# Need ideas for Filter diy



## darkyputz (Nov 18, 2015)

*Need help with sump Filter setup diy*

Hello...
I am just kidnapping my own old threat to not loose the tips that are already in it.
But i decided now to go with sump filter
I will use my 45 Gallon spare Fishtank for it and will connect both tanks with a water bridge
But...i watched and looked up so many videos about sump filters, that i am now confused which to take...
And how to space out the chambers...
The material is already here...
Does anyone here in the forum have a sump filter for freshwater (i will not include skimmer), who could share his experience with me?
Looking for help with 
How much pre filter media space
How how much and what kind of bio media
And keep heater in tanks or move into sump?
Anyone insulated there tanks?
And so on...

Thx for your thoughts in advance*old dude


----------



## Summer (Oct 3, 2011)

I have no idea on the ins and outs of sharing a filter between two tanks and my mind says bad idea on the grounds that if there would be a water parameter problem, or a parasite problem, disease, etc. in one tank, its immidediately going to be in BOTH tanks. 

That being said, and no i dont know how exactly, but I think you could turn the 40 into a sump for at least one of the tanks.


----------



## henningc (Apr 17, 2013)

Go to Select Aquatics website and watch the video on his system set up.

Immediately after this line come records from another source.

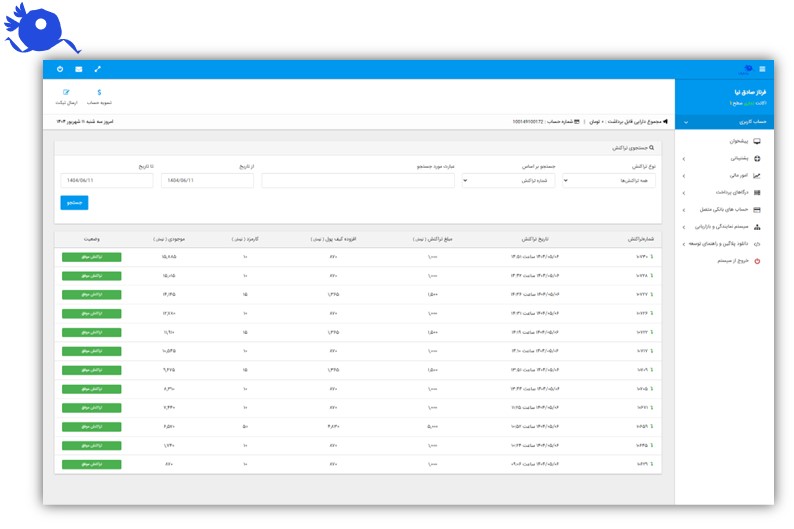Click the from-date input field

(x=207, y=181)
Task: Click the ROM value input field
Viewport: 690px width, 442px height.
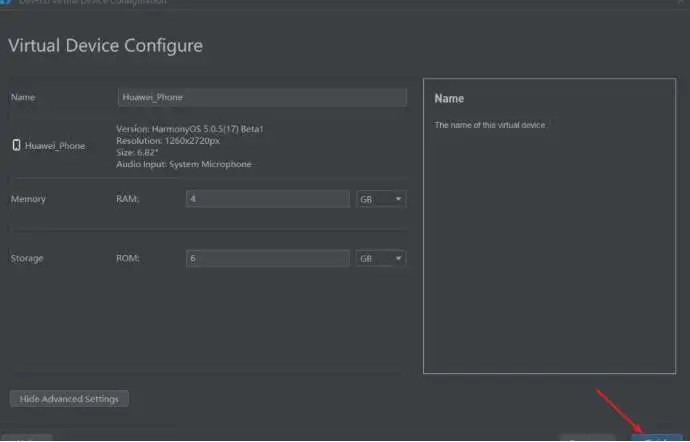Action: (x=267, y=258)
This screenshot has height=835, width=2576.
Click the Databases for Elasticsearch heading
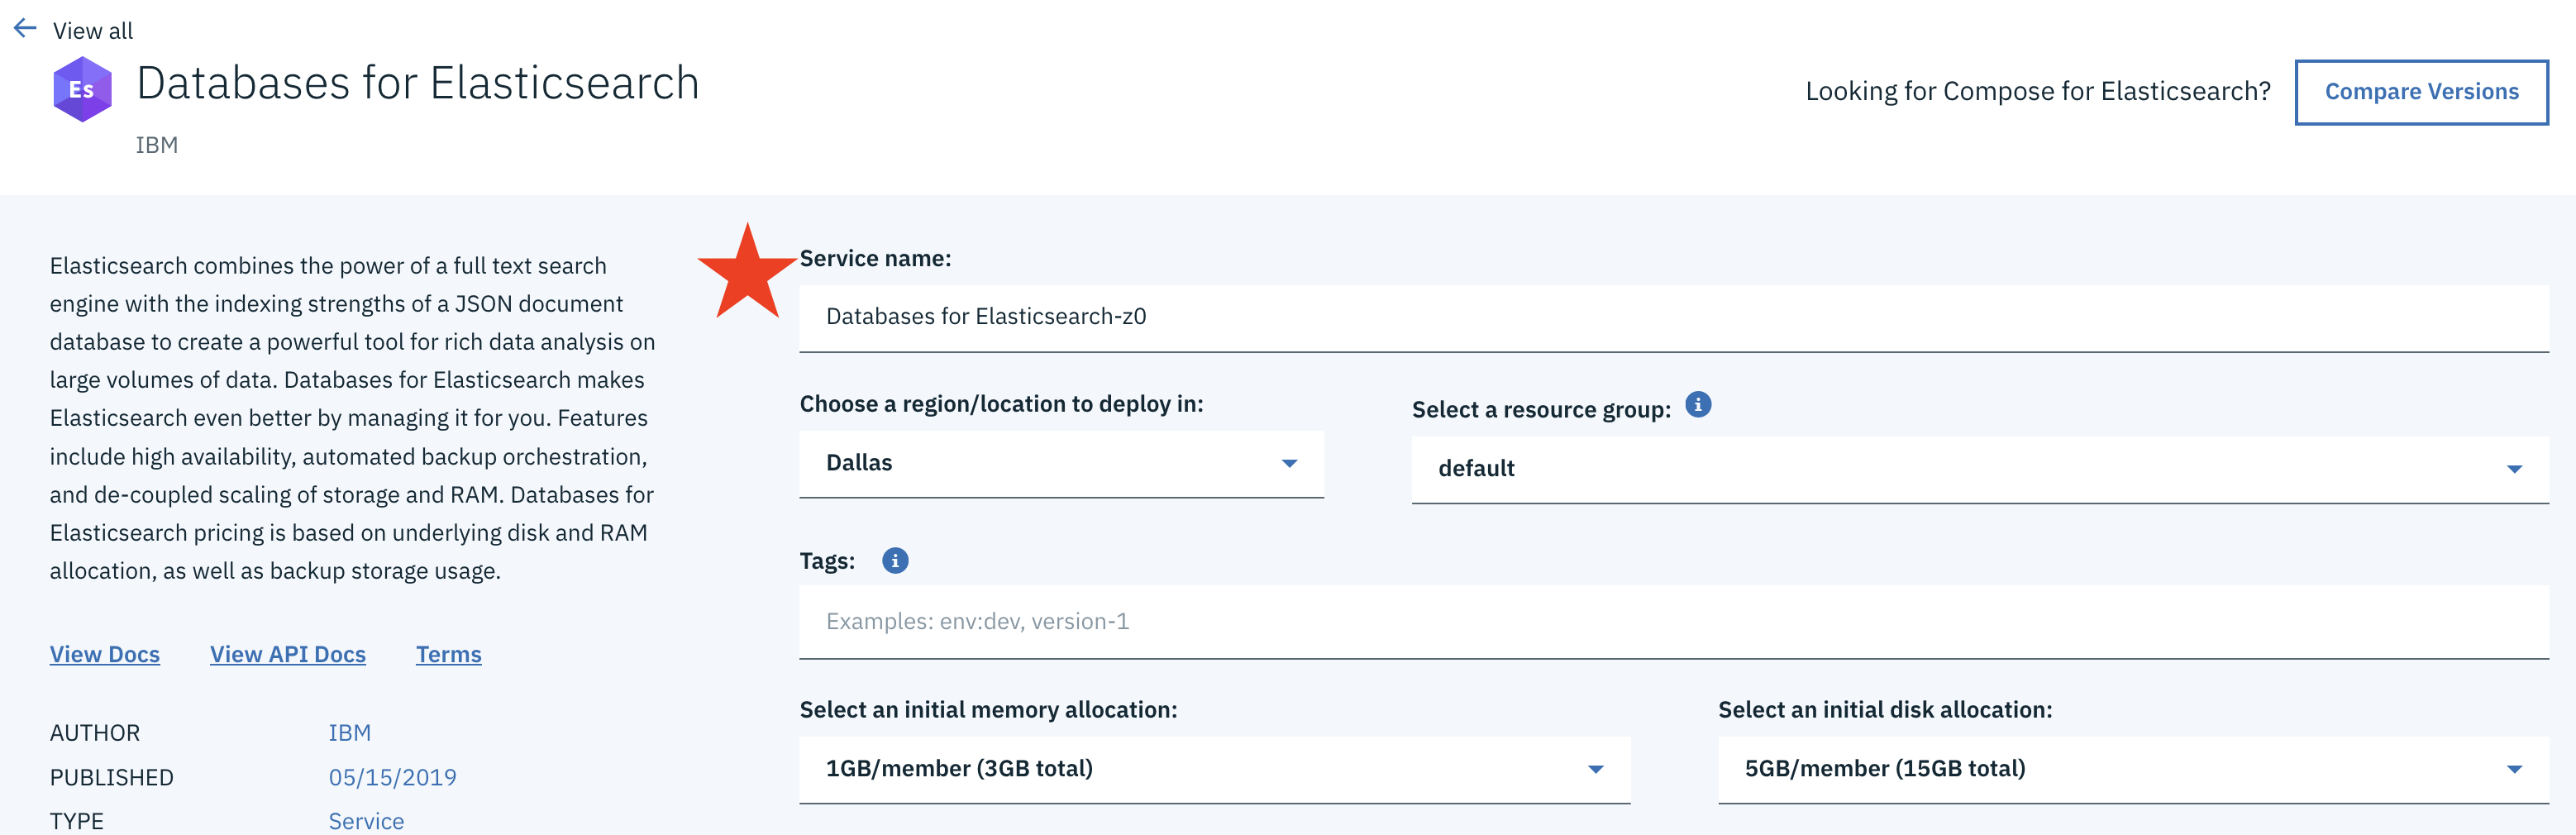click(418, 83)
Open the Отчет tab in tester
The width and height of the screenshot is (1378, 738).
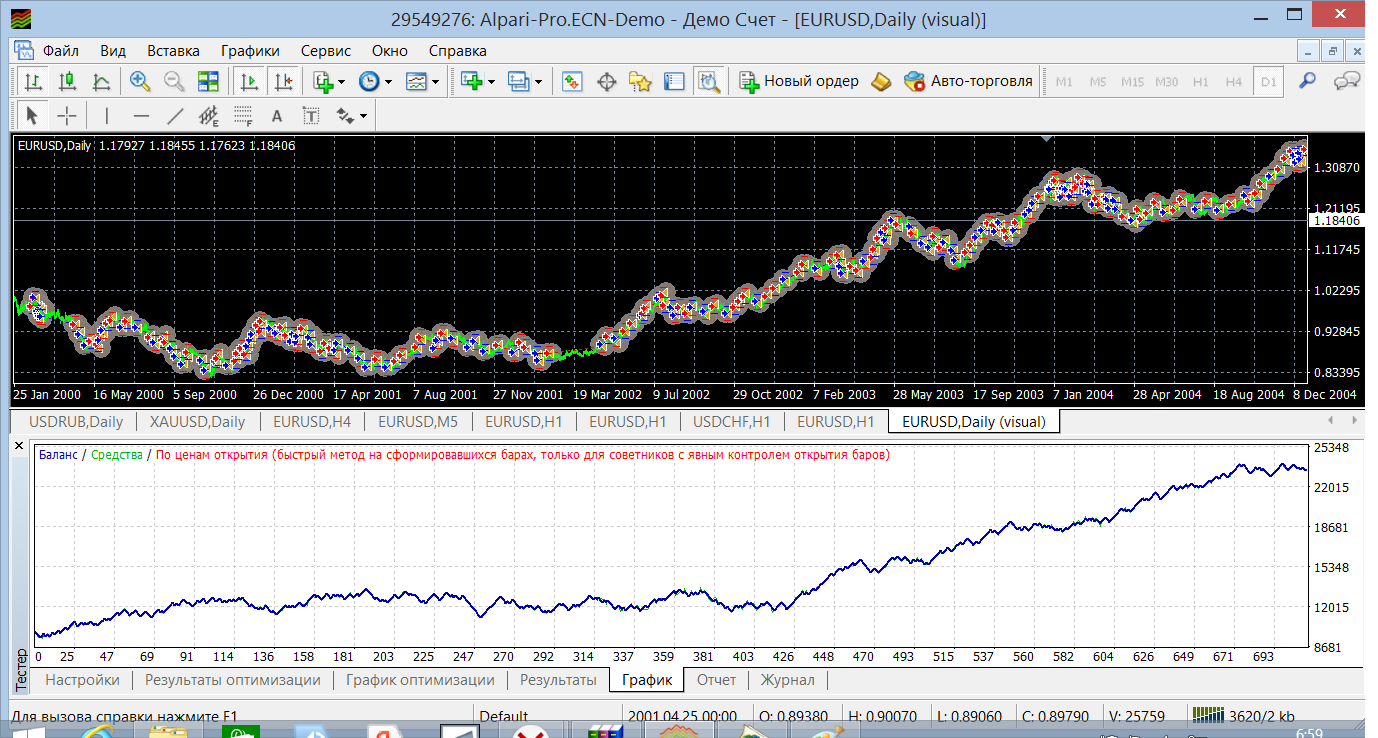(x=716, y=680)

It may solve your issue with just two changes per week.


----------



## darkyputz (Nov 18, 2015)

Ended up to have my Sump running but the silicone gave in to the water pressure...and now my separating walls are collapsing...
Very frustrated...but the fish water stys nice and clean now with the plants and bio balls and huge filter matts...
Overflow system diy was kind of a sleep taking nightmare...but even that looks good now...

Thx so far...


----------